We've already analyzed Samsung's 48-layer V-NAND in reviewing the 4TB 850 EVO it first premiered in. The Samsung 960 Pro uses the 256Gb MLC variant, which allows for a single 16-die package to contain 512GB of NAND, twice what was possible for the 950 Pro. Samsung has managed another doubling of drive capacity by squeezing four NAND packages on to a single side of the M.2 2280 card. Doing this while keeping to that single-sided design required freeing up the space taken by the DRAM, which is now stacked on top of the controller in a package-on-package configuration.

Samsung's Polaris controller is also a major change from the UBX controller used in the 950 Pro. Meeting the much higher performance targets of the 960 Pro with the UBX controller architecture would have required significantly higher clock speeds that the drive's power budget wouldn't allow for. Instead, the Polaris controller widens from three ARM cores to five, and now dedicates one core for communication with the host system.

The small size of the M.2 form factor combined with the higher power required to perform at the level expected of a PCIe 3.0 x4 SSD means that heat is a serious concern for M.2 PCIe SSDs. In general, these SSDs can be forced to throttle themselves rather than overheat when subjected by intensive benchmarks and stress tests, but at the same time most drives avoid thermal throttling during typical real-world use. Most heavy workloads are bursty, especially at 2GB/sec.

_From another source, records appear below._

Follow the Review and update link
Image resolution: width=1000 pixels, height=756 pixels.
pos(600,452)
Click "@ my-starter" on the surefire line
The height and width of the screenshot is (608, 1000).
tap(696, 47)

Even so, many users would prefer the benefits of reliable sustained performance offered by a well-cooled PCIe SSD, and almost every M.2 PCIe SSD is now doing something to address thermal concerns. Toshiba's OCZ RD400 is available with an optional PCIe x4 to M.2 add-in card that puts a thermal pad directly behind the SSD controller. Silicon Motion's SM2260 controller integrates a thin copper heatspreader on the top of the controller package. Plextor's M8Pe is available with a whole-drive heatspreader. Samsung has decided to put a few layers of copper into the label stuck on the back side of the 960 Pro. This is thin enough to not have any impact on the drive's mechanical compatibility with systems that require a single-sided drive, but the heatspreader-label does make a significant improvement in the thermal behavior of the 960 Pro, according to Samsung.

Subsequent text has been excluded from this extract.